VI domenica dopo Pentecoste (Anno A) (12/07/2020)

Vangelo: Lc 6,20-31 Clicca per vedere le Letture (Vangelo: )

Visualizza Lc 6,20-31

20Ed egli, alzàti gli occhi verso i suoi discepoli, diceva:

«Beati voi, poveri,

perché vostro è il regno di Dio.

21Beati voi, che ora avete fame,

perché sarete saziati.

Beati voi, che ora piangete,

perché riderete.

22Beati voi, quando gli uomini vi odieranno e quando vi metteranno al bando e vi insulteranno e disprezzeranno il vostro nome come infame, a causa del Figlio dell’uomo. 23Rallegratevi in quel giorno ed esultate perché, ecco, la vostra ricompensa è grande nel cielo. Allo stesso modo infatti agivano i loro padri con i profeti.

24Ma guai a voi, ricchi,

perché avete già ricevuto la vostra consolazione.

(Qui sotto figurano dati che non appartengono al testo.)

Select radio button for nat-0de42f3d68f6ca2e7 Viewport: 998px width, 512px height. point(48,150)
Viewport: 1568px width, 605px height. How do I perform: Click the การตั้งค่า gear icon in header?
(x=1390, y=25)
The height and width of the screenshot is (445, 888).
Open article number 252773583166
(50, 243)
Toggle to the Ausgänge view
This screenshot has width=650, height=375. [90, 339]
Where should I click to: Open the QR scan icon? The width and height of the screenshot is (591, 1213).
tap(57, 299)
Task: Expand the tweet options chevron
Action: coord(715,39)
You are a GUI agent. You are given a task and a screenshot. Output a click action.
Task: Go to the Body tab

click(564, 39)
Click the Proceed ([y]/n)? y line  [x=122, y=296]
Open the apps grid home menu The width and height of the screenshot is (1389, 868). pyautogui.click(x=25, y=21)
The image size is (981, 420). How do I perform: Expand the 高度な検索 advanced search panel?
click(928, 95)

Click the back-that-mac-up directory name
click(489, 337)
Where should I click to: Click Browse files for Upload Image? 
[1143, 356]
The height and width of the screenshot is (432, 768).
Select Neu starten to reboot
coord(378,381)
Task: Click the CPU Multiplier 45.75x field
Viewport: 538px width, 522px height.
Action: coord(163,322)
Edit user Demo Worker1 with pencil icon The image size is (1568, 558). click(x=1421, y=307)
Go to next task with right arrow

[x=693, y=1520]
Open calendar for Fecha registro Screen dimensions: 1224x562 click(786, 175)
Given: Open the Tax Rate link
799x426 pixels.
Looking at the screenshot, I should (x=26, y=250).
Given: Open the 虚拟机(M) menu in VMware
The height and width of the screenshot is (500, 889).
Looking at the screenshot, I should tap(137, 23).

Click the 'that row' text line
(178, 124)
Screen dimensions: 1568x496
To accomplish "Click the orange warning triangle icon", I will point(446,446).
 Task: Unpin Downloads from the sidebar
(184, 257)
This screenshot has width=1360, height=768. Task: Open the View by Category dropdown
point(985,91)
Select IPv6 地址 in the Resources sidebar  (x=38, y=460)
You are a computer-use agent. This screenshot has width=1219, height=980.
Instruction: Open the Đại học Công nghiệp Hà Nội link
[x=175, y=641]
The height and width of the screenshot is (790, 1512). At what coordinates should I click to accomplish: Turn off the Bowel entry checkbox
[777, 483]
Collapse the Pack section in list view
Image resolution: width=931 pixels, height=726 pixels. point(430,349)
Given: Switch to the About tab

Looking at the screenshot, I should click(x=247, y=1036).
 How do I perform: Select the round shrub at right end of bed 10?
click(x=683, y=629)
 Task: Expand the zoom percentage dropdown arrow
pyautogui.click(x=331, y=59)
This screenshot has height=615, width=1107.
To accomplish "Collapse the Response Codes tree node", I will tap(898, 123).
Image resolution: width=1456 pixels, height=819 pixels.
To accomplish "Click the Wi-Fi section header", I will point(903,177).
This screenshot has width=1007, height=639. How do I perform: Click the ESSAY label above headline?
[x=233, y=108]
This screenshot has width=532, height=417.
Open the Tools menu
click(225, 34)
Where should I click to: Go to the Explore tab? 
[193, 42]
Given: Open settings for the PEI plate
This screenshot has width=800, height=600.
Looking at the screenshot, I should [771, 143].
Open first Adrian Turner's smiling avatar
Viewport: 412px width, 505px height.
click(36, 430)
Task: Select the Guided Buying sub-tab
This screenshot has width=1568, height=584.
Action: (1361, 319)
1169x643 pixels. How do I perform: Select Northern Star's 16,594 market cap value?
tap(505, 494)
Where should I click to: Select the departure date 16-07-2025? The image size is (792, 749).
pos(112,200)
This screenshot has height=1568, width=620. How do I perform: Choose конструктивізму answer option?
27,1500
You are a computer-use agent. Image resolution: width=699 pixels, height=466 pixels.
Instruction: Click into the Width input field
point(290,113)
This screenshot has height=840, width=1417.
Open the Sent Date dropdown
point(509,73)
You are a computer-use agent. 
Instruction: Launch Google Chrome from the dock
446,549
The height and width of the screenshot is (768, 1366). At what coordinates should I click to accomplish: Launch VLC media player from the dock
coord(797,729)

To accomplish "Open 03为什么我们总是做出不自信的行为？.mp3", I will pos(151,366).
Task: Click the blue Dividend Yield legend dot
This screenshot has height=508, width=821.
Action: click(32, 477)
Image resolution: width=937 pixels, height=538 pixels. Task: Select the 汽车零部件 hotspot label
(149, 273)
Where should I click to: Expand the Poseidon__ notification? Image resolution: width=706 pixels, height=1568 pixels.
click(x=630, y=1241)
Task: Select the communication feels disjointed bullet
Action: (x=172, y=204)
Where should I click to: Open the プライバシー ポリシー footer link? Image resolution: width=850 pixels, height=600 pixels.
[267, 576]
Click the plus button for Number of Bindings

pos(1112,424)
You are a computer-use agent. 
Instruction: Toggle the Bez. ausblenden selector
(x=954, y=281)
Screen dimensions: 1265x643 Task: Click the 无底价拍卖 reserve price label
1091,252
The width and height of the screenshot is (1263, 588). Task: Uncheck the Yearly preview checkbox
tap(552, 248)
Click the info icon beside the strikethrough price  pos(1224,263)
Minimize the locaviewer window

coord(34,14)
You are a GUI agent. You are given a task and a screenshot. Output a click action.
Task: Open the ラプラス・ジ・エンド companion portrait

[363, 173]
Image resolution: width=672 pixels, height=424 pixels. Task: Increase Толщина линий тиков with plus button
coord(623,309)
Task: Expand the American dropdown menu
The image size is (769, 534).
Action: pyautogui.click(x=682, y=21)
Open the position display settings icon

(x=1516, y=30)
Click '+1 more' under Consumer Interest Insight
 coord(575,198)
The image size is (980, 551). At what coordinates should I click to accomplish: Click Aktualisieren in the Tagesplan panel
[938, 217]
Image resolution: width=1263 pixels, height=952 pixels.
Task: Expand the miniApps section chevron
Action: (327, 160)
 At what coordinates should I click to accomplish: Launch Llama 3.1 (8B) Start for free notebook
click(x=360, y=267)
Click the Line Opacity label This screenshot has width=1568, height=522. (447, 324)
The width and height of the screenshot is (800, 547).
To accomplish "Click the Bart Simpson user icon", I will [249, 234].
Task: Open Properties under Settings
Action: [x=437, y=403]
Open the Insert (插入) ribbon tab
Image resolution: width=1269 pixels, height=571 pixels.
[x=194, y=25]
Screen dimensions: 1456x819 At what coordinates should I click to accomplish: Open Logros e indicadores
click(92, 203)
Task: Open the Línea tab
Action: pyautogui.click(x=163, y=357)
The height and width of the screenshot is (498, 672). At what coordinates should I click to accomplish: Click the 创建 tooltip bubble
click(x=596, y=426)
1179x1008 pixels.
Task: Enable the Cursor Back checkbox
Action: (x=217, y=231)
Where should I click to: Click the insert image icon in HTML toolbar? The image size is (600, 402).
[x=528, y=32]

25Guai a voi, che ora siete sazi,

perché avrete fame.

Guai a voi, che ora ridete,

perché sarete nel dolore e piangerete.

26Guai, quando tutti gli uomini diranno bene di voi. Allo stesso modo infatti agivano i loro padri con i falsi profeti.

27Ma a voi che ascoltate, io dico: amate i vostri nemici, fate del bene a quelli che vi odiano, 28benedite coloro che vi maledicono, pregate per coloro che vi trattano male.

29A chi ti percuote sulla guancia, offri anche l’altra; a chi ti strappa il mantello, non rifiutare neanche la tunica. 30Da’ a chiunque ti chiede, e a chi prende le cose tue, non chiederle indietro.

31E come volete che gli uomini facciano a voi, così anche voi fate a loro.

Vorrei iniziare il mio commento con voi dalla lettura dell'Esodo: il nostro brano è parte di un contesto di rara bellezza: Mosè da una parte, e Dio che gli parla nella tenda e poi sul monte. Tra montagna e falde del monte accadono parole e gesti che da un lato illuminano e dall'altro riempiono di domande, sino a sfiorare a volte la contraddizione. Ma non è forse poi vero che la contraddizione appartiene alla vita? E Mosè e Dio sono testimoni della contraddizione di un popolo.

Ma - lasciatemi dire - a volte la contraddizione sembra sfiorare pure il volto di Mosè e persino quello di Dio. Faccio una premessa per dirvi che nel mio cuore - anche con il passare degli anni - non sminuisce di un grumo il fascino per la figura di Mosè. Pensate, il grande traghettatore di un popolo, in una traversata stupefacente di deserti, quarant'anni. I condottieri al solito sono uomini tutti d'un pezzo, inscalfibili dai sentimenti, sono come rocce, non li vedresti mai in ginocchio. E ecco una prima eccezione: Mosè è uomo che si prostra davanti a Dio. Uomo dell'azione, ma gli è rimasto nel cuore il desiderio di vedere Dio, Dio e la sua gloria.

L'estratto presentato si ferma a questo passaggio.